Все поражаюсь обилию цветущих растений на склонах и какой-то возвышенной тишине (как бывало в калифорнийских горах), прерываемой, впрочем, пуччинистым радио на какой-нибудь ферме или ужасным, вековым всхлипыванием ослика.
Я очень доволен твоим подарком – вязаным пиджаком.
Ну вот, моя душенька.
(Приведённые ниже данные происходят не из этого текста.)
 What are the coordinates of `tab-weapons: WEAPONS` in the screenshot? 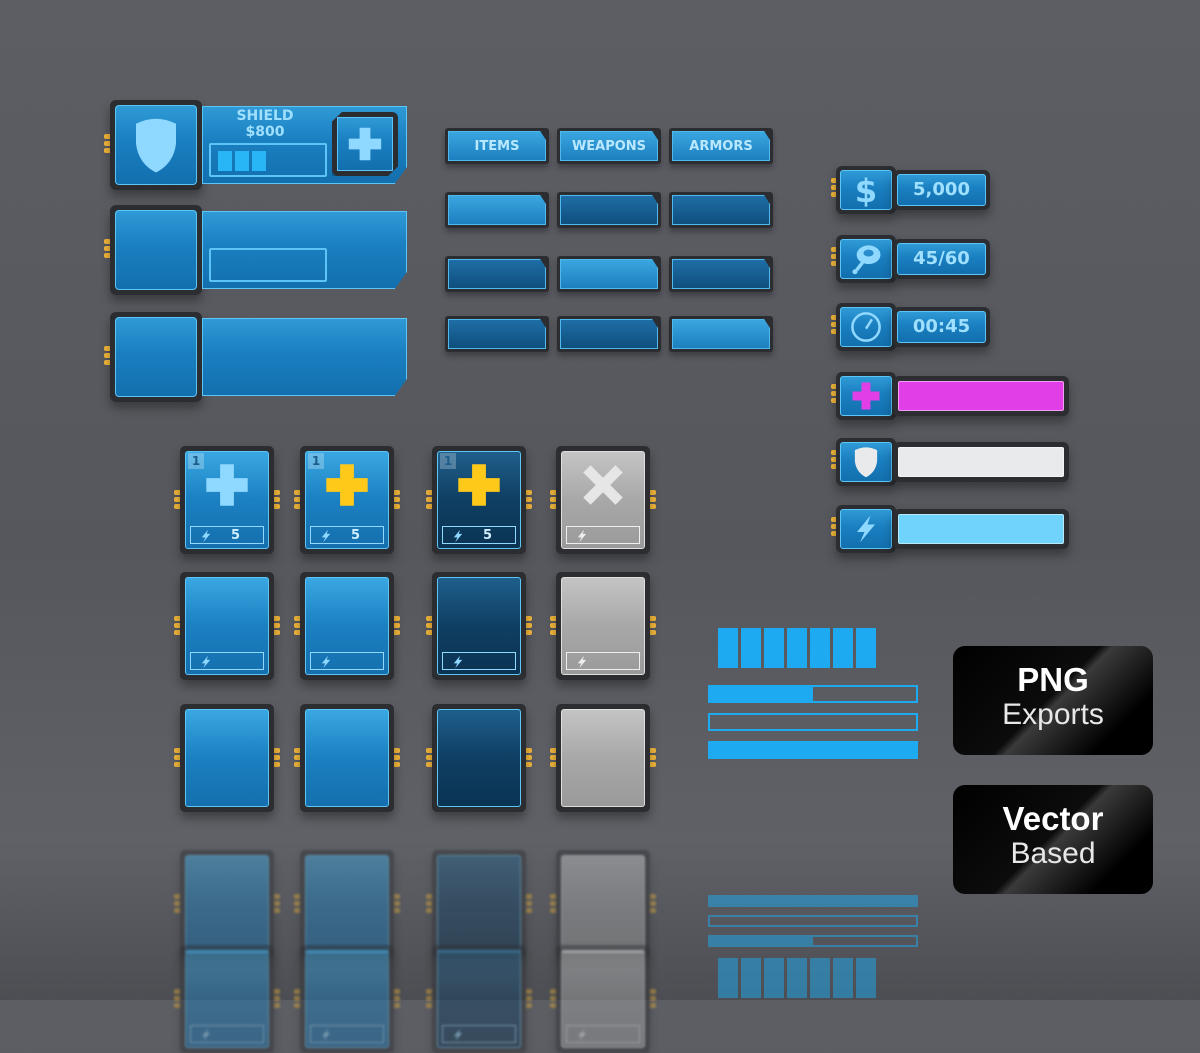 It's located at (609, 146).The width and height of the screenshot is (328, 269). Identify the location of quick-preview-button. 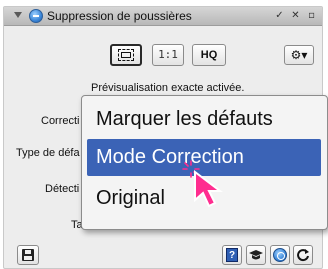
(280, 255).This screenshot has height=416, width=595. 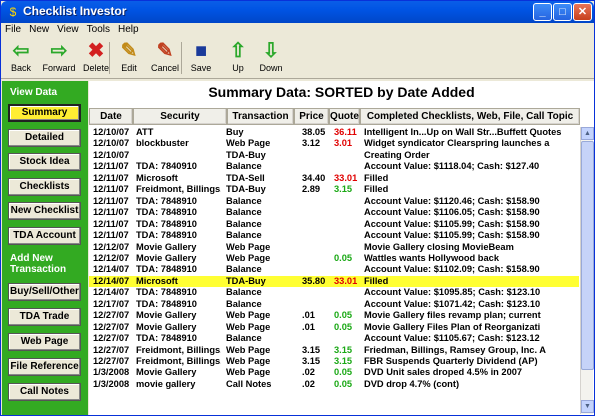 What do you see at coordinates (312, 116) in the screenshot?
I see `column-header-price: Price` at bounding box center [312, 116].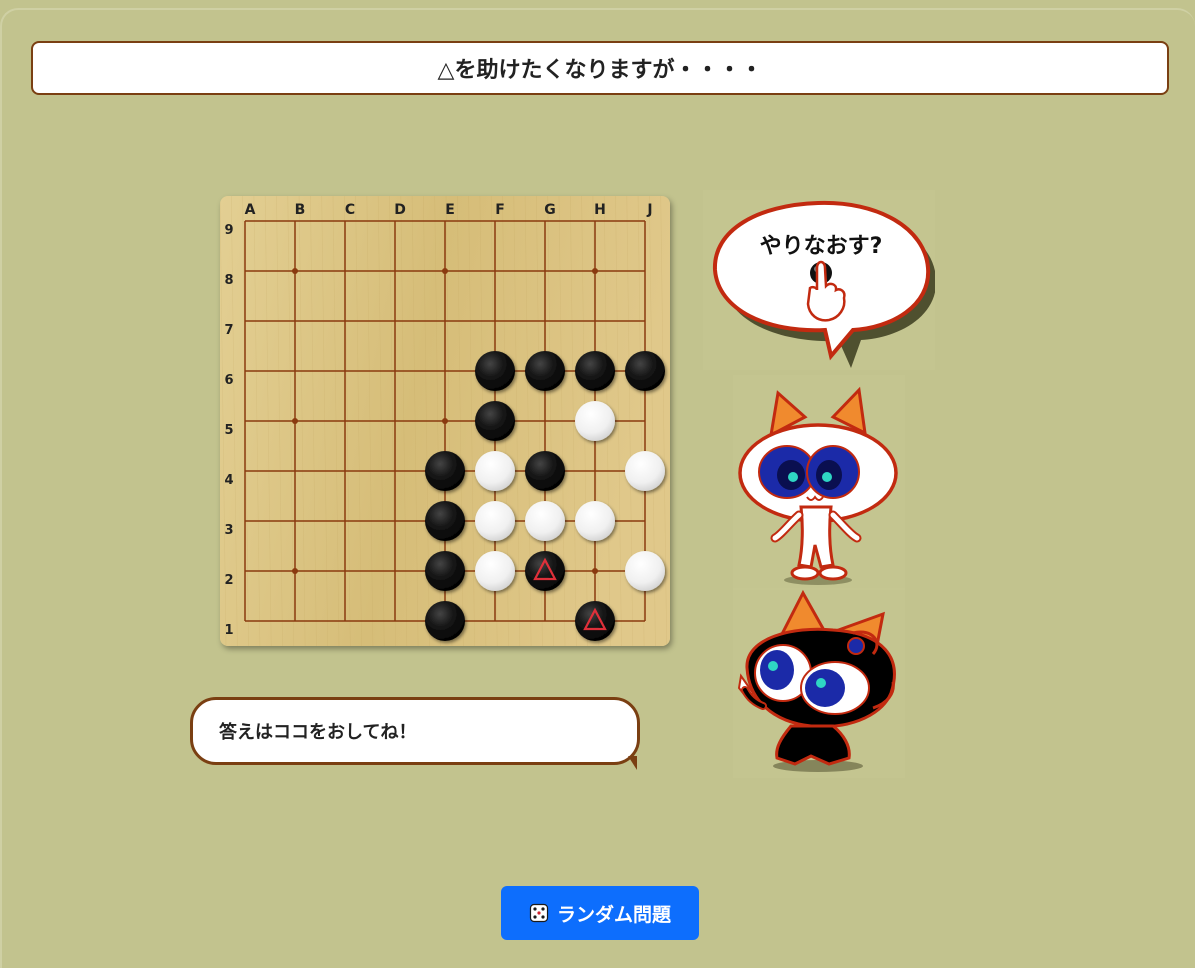  What do you see at coordinates (228, 630) in the screenshot?
I see `row-label: 1` at bounding box center [228, 630].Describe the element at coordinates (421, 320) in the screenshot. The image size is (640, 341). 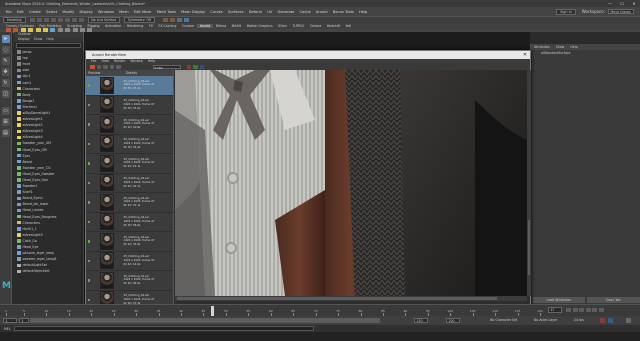
I see `range-inner-end-field: 120` at that location.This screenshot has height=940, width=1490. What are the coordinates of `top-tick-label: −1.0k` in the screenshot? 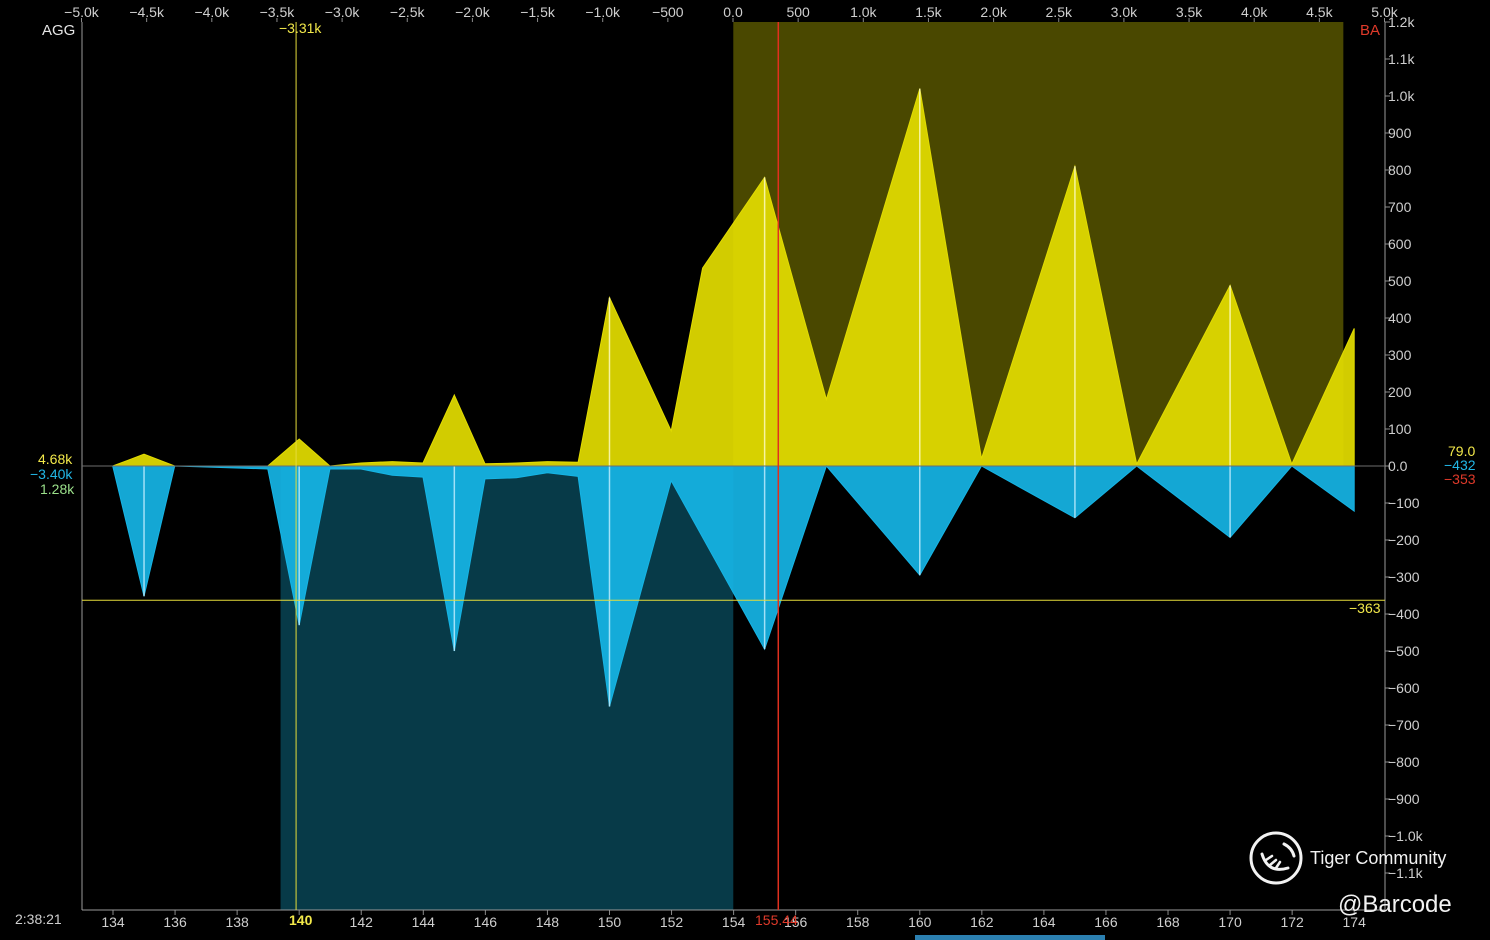 It's located at (603, 12).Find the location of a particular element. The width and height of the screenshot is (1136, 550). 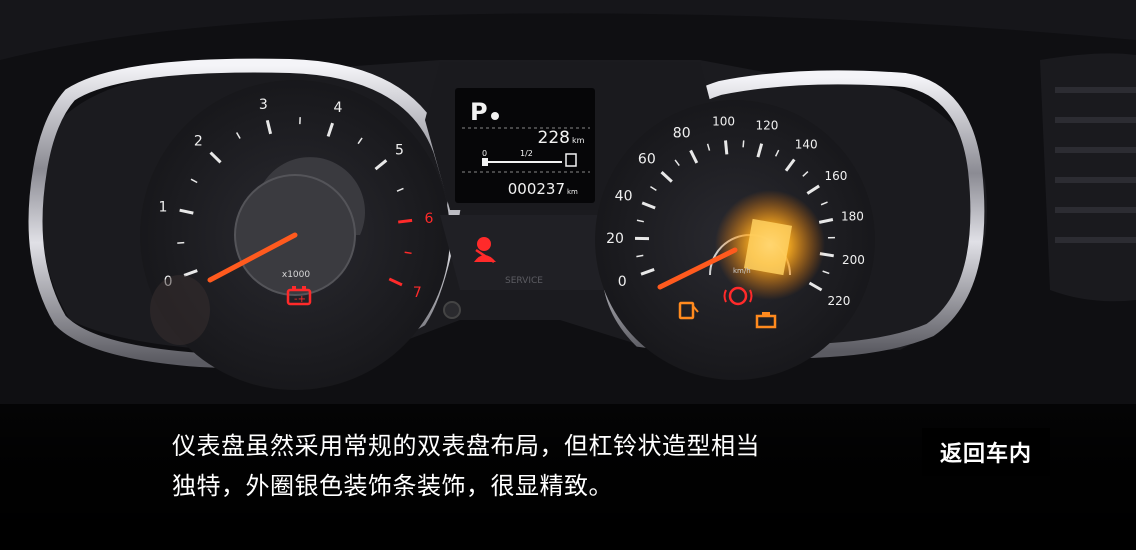

tick-label: 200 is located at coordinates (854, 260).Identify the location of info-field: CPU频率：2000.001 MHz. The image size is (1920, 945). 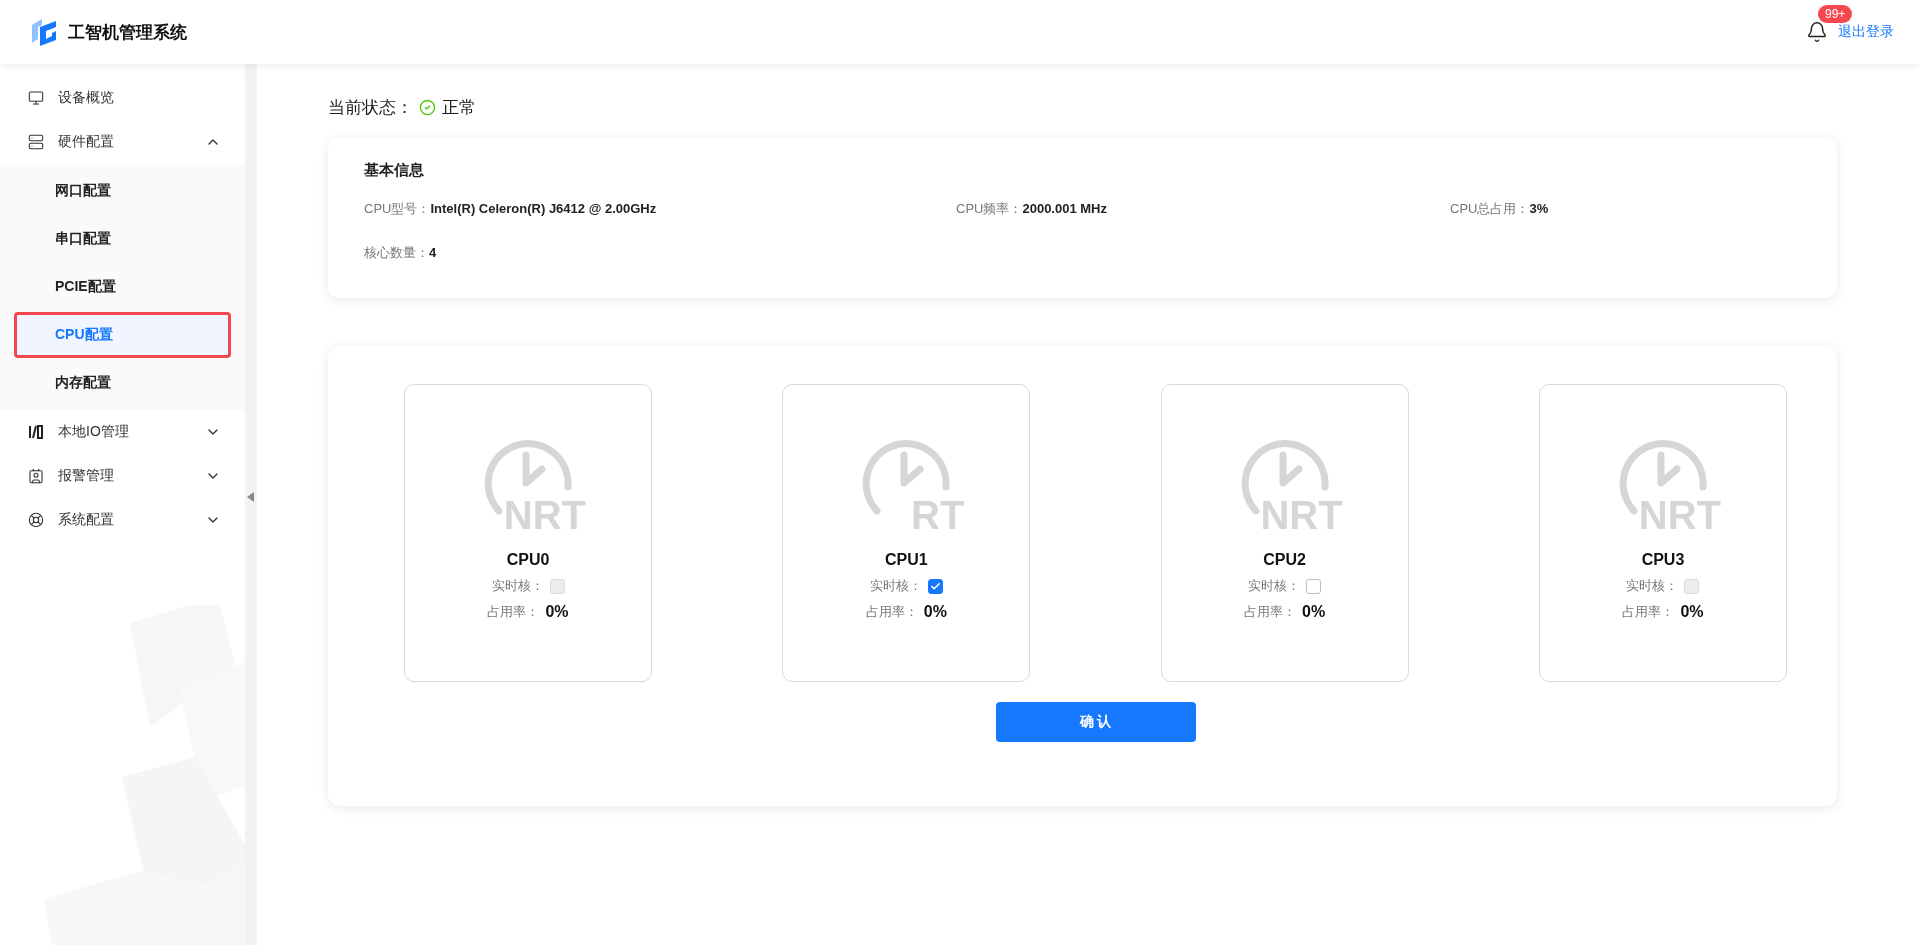
(1203, 209).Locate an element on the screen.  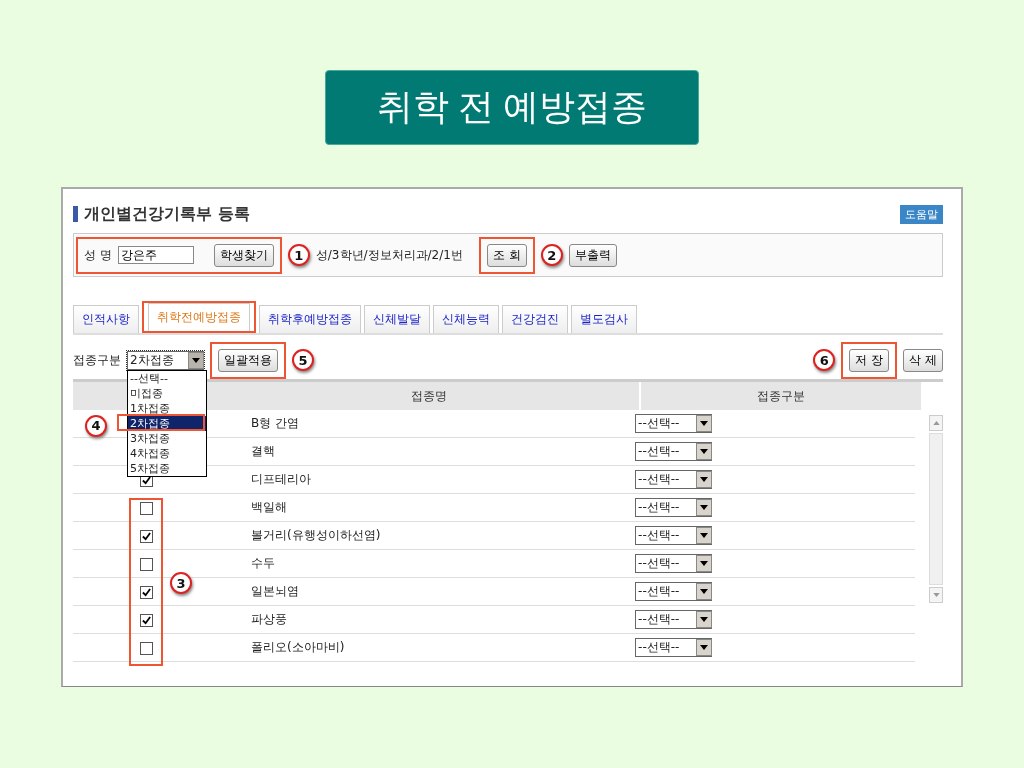
apply-all-button: 일괄적용 is located at coordinates (248, 360).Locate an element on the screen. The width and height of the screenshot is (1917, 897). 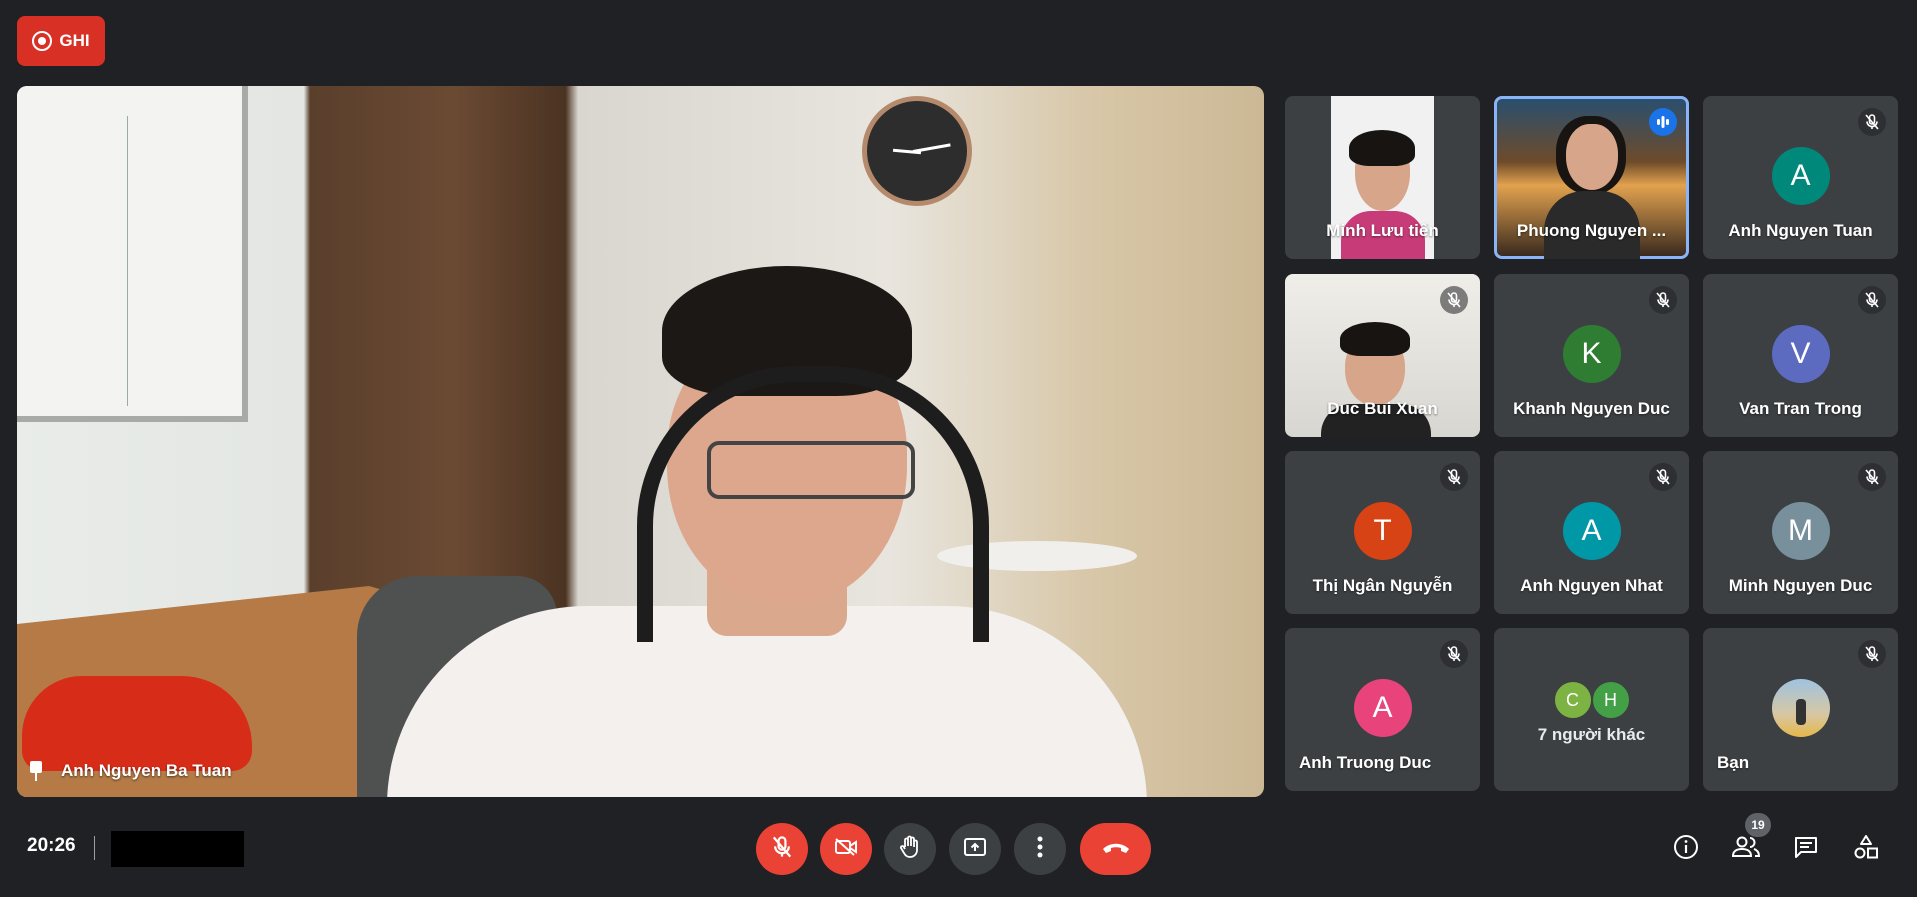
call-end-icon is located at coordinates (1116, 850).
Утро солнечное, но совсем свежее, с перистыми добавлениями.
Теперь жду тебя. Немножко жалко в каком-то смысле, что кончается эта (пере)писка, обнимаю и обожаю.
Буду записывать белье, а затем около девяти пойду собирать.
В.307. 15 апреля 1970 г.
Таормина
Сорок пять весен!
В.15–iv–70
Taormina
308. 15 апреля 1971 г.
Монтрё
Душеньке моей
Сорок-шесть летней <sic>.
В.309. 22 января 1973 г.
Монтрё – Женева, Кантональный госпиталь
7:30 рмMontreuxВот тебе, моя душенька,
Двенадцать десяток.
Люблю тебя,
жду.
310. 5 января 1974 г.
Монтрё
Mme Vladimir Nabokov
Thumb hurts
Happy Birthday,
my darling
1974
L’année d’Ada und ’Ada
311. 14 июня 1974 г.
Цермат
Вельком ту Зерм, моя душка.
Программа дня и т. д.
Брекфаст у меня. Я ем только корнфл.<екс>. 7:30
Lunch около 1:00 в кафе по выбору
(ветчина, местны<й> сыр)
Ключик от фриджа твоего: синий
вместе с дверным
Обед ровно в семь
Швейцар толстый в сюртуке: Мсье Францен
Остальные сведения: устно
Cable car to Sch<w>arz<s>ee
Change at Furi
get out and go right
stairs and indication → Schwarz<s>ee
VN will be in cafeteria
(near Schwarz<s>ee station) 10:30–11
and then walk down to
Staffel-Zmutz-Zermat<t>
(at least two hours)
312. 14 июля 1975 г.
Давос
Верочке
А помнишь грозы нашего де<т>ства?
Страшный гром над верандой – и сразу
лазурнейшее последствие
и на всем – алмазы?
VN
14–vii–75
Davos
313. 7 апреля 1976 г
Верочке
* * *Звонил в пустыне телефон:Я игнорировал трезвон,И вскоре осекался он.В. Набоков7–iv–76Монтрэ314. Без даты
Коту Котовичу, Золоту Петровичу.
Кушай, моя радость,Этот виноградость!Брайан Бойд
Постскриптум: архив памяти
Как я отметил в конце своего предисловия, в 1971 году Набоков показал Эндрю Филду некоторые письма к родителям и несколько избранных – к жене. После смерти мужа в 1977 году Вера Евсеевна стала подумывать о продаже его рукописей. В 1979-м, прочитав мою диссертацию, она пригласила меня разобрать их архив – одновременно провести инвентаризацию для возможной продажи и помочь ей собрать материал для публикаций и ответов на вопросы журналистов и литературоведов. В 1981 году она дала согласие на то, чтобы я начал работу над новой биографией ее мужа. После многочисленных просьб предоставить мне доступ к письмам Набокова к ней она в конце концов согласилась начитать их на магнитофон. Когда я в декабре 1984-го – январе 1985-го приехал в Монтрё во время университетских каникул, она действительно начитала то, что сочла нужным. Ей было уже за восемьдесят, она была сильно простужена и потому хрипела и кашляла в мой кассетный магнитофон. Мы сидели напротив друг друга за маленьким обеденным столом в гостиной набоковских апартаментов в отеле «Монтрё-палас», где они жили с 1961 года. Письма она пронумеровала, но ошибалась в их последовательности, пачки брала бессистемно, так что порядок ее чтения порой озадачивал. Она заранее предупредила, что читать будет с купюрами, – собственно, некоторые письма предпочла не читать вовсе, – но, зная, как ревностно она оберегает все, связанное с ее личной жизнью, я удивился скорее тому, как много текста прозвучало между каждым новым указанием на опущенные слова или строки («Пропуск»). Иногда Вера Евсеевна вставляла свои пояснения. Впоследствии, когда мне все-таки удалось получить доступ к оригиналам писем, я увидел, что именно она пометила в тексте словами «не читать», или «NO», или «читать осторожно».